REQUIRED ACTION:
From the line containing "Task: Click the Community menu chevron arrow" through the last line of the data, both ends included, write out every line exactly; omit the pictures.

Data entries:
== Segment start ==

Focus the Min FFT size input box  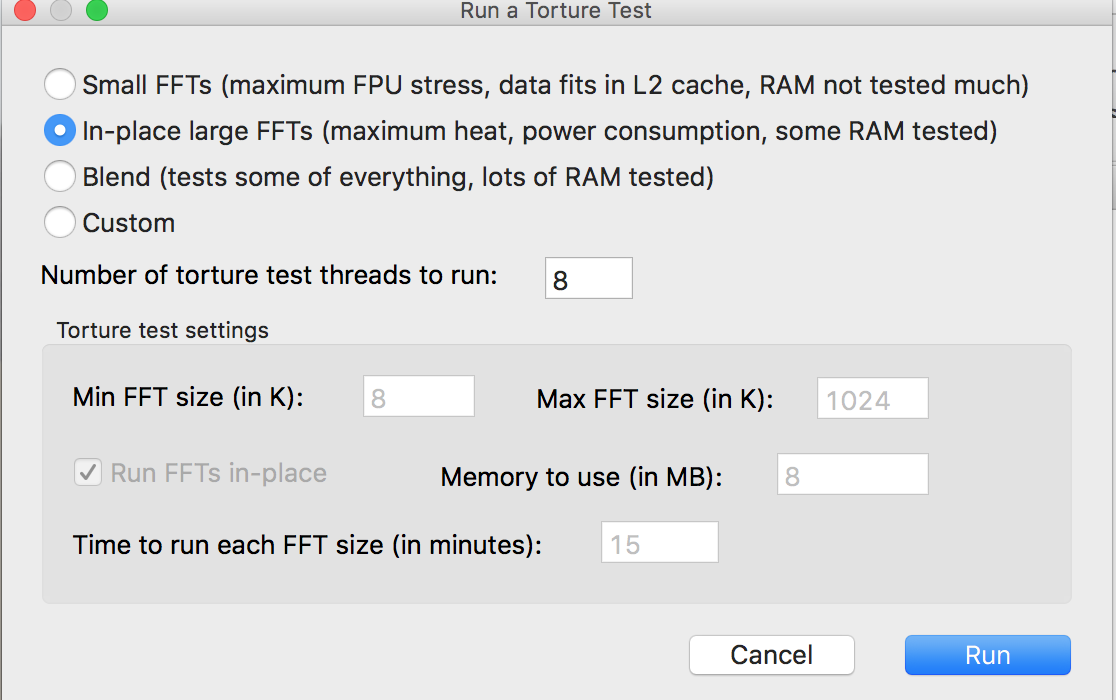click(x=418, y=397)
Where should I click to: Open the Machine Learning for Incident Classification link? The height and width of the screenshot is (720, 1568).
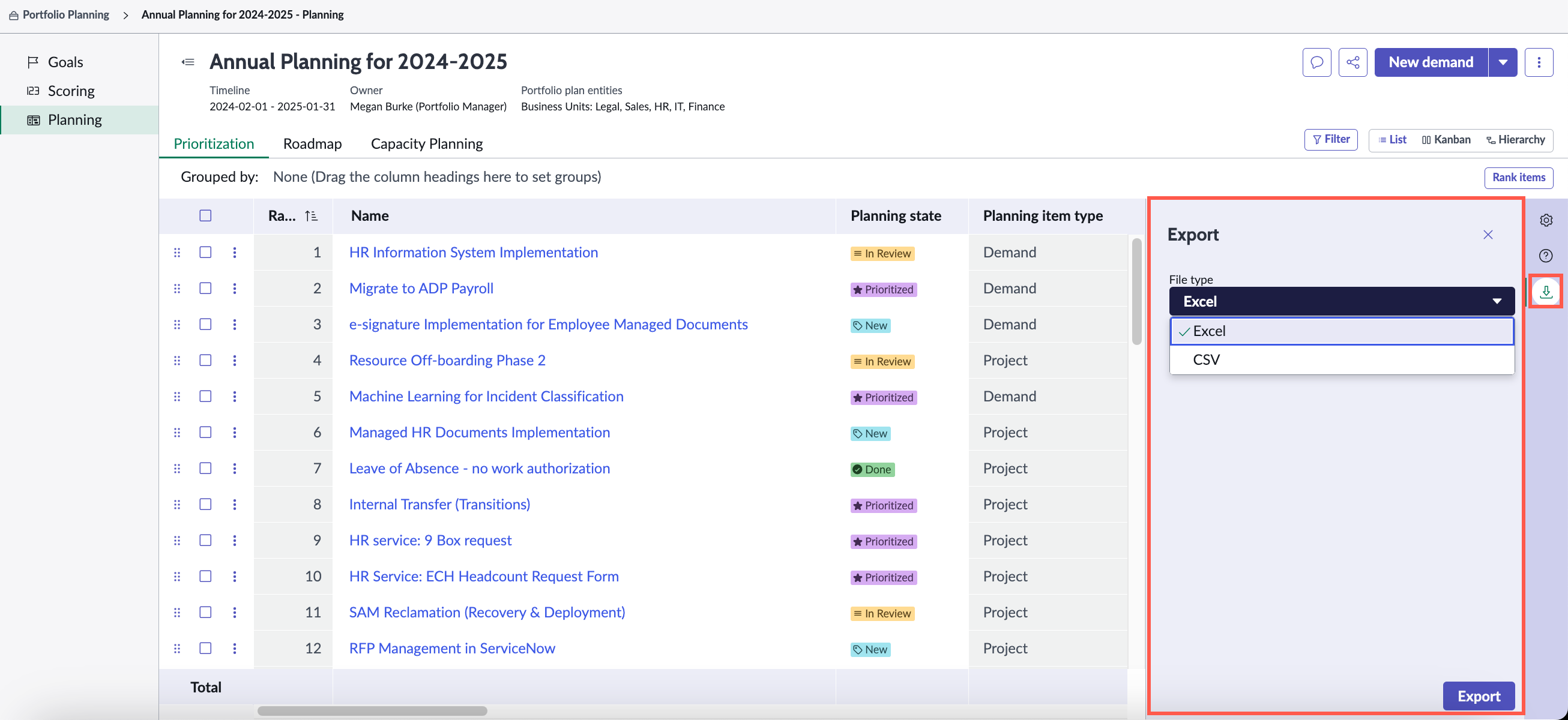click(486, 396)
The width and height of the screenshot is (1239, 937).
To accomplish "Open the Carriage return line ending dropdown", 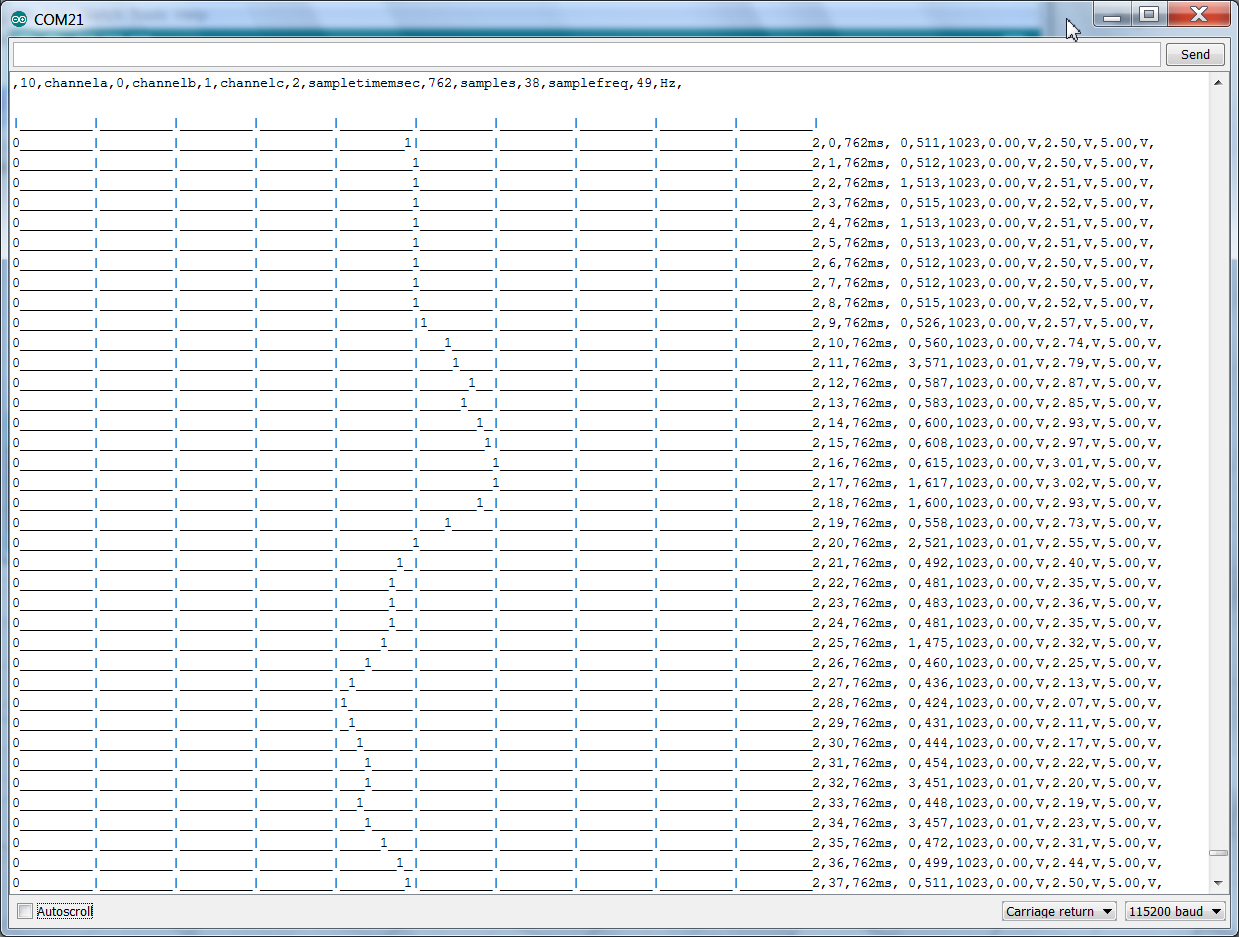I will [x=1059, y=911].
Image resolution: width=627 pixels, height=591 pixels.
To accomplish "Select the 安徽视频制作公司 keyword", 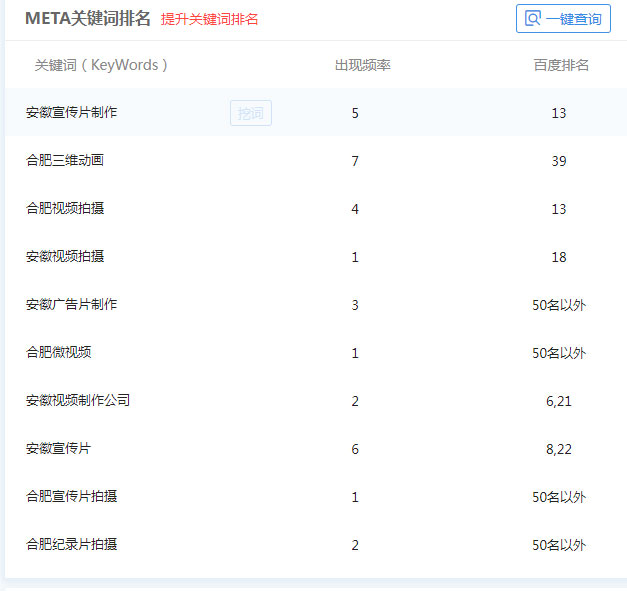I will pos(78,400).
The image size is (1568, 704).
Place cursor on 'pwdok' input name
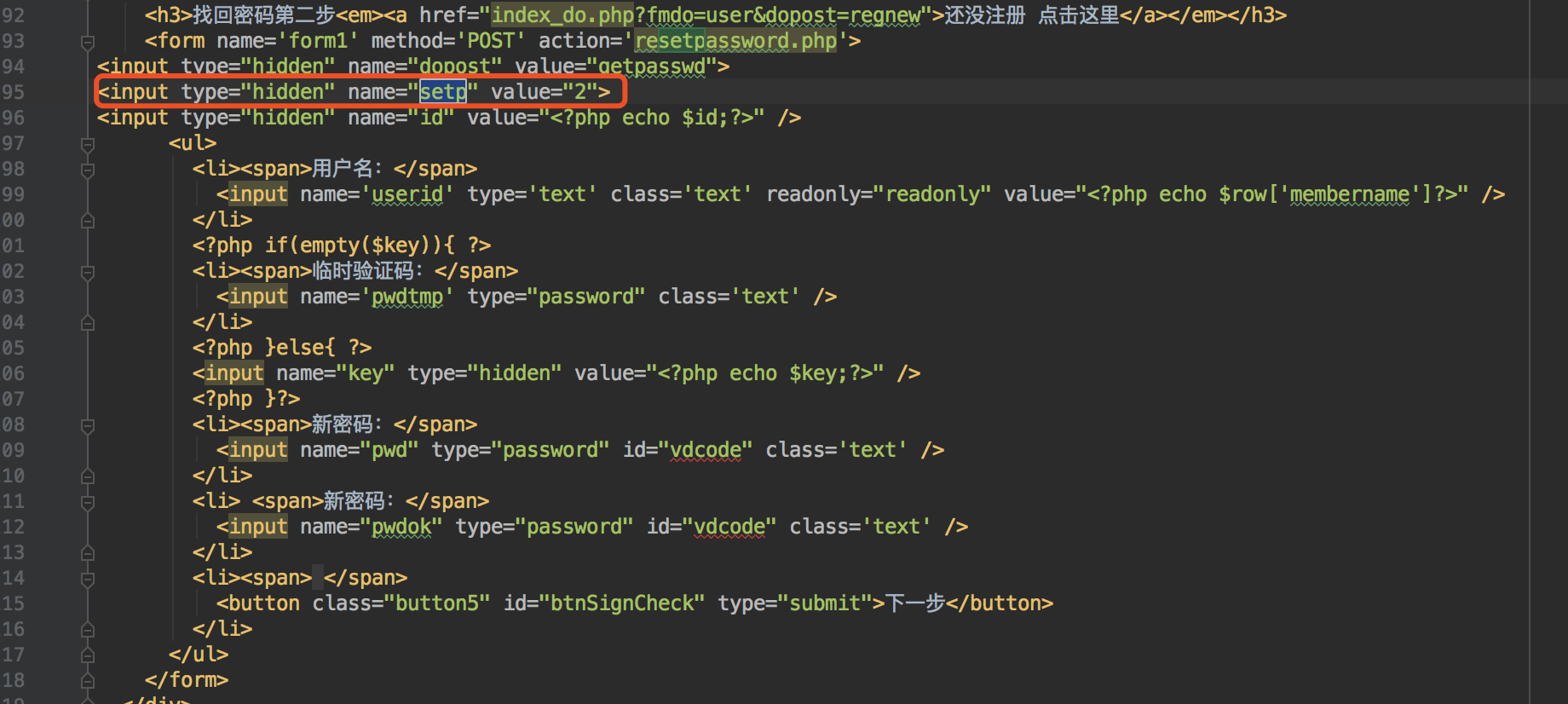pyautogui.click(x=401, y=527)
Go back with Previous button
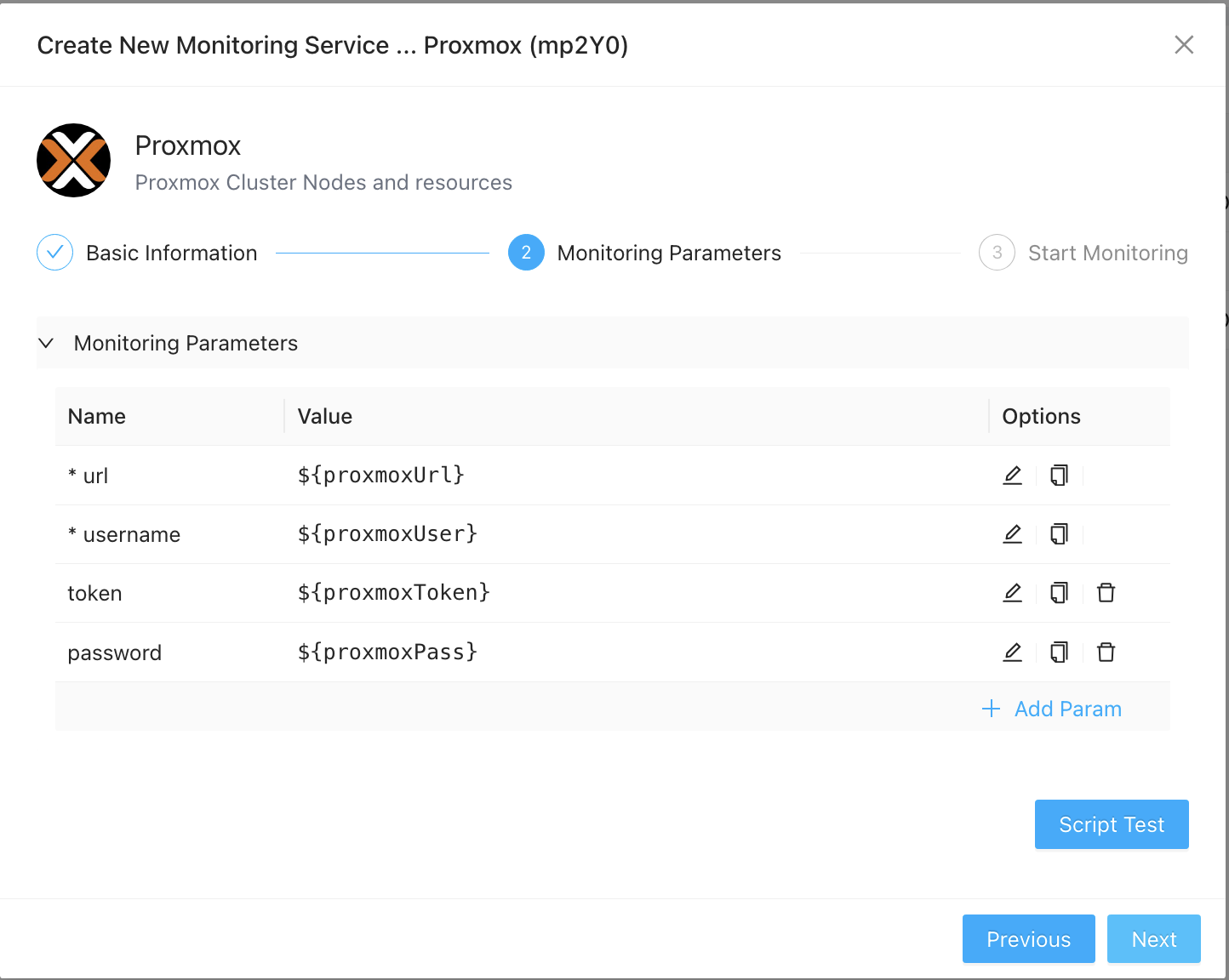 pos(1028,939)
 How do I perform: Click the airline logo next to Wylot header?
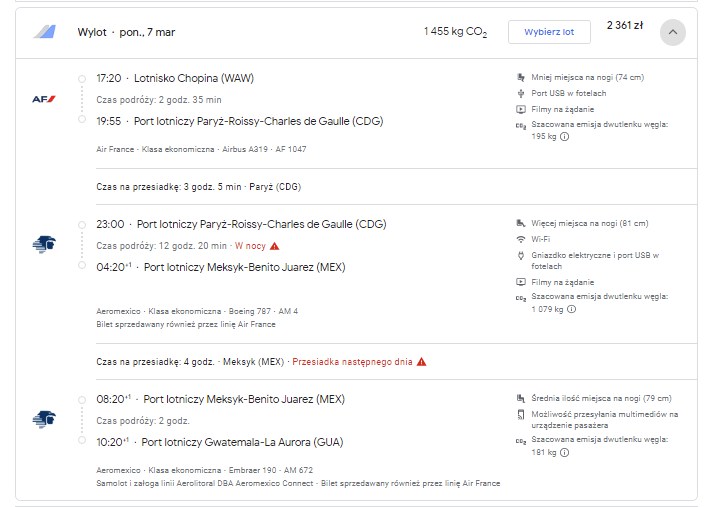tap(45, 32)
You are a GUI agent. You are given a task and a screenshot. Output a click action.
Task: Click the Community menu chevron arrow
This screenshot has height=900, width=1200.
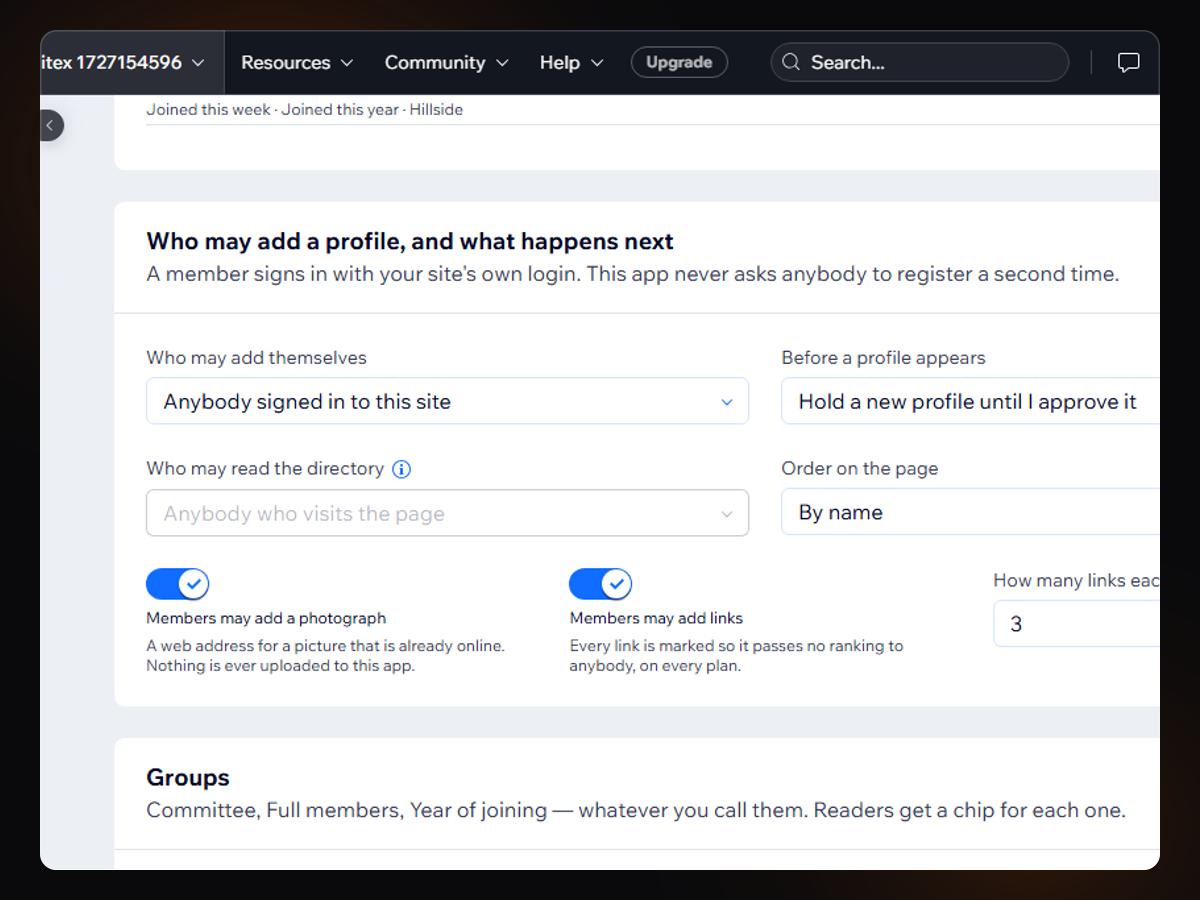click(502, 63)
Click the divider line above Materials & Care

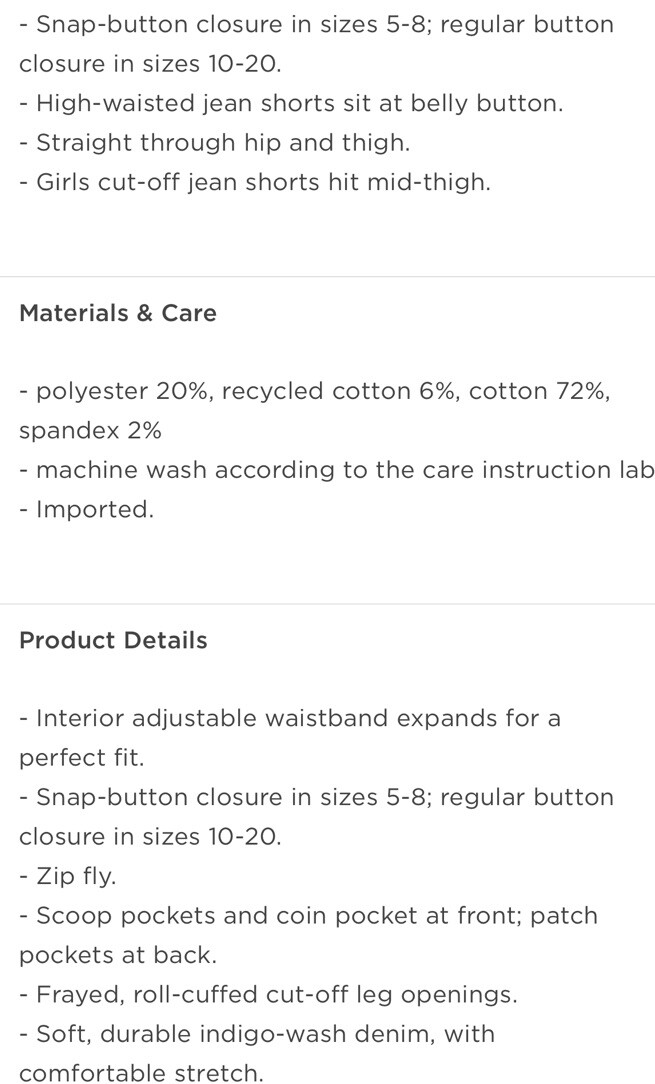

== Segment end ==

RESULT OF THIS EXERCISE:
Task: Click the Community menu chevron arrow
This screenshot has height=900, width=1200.
click(502, 63)
Click the divider line above Materials & Care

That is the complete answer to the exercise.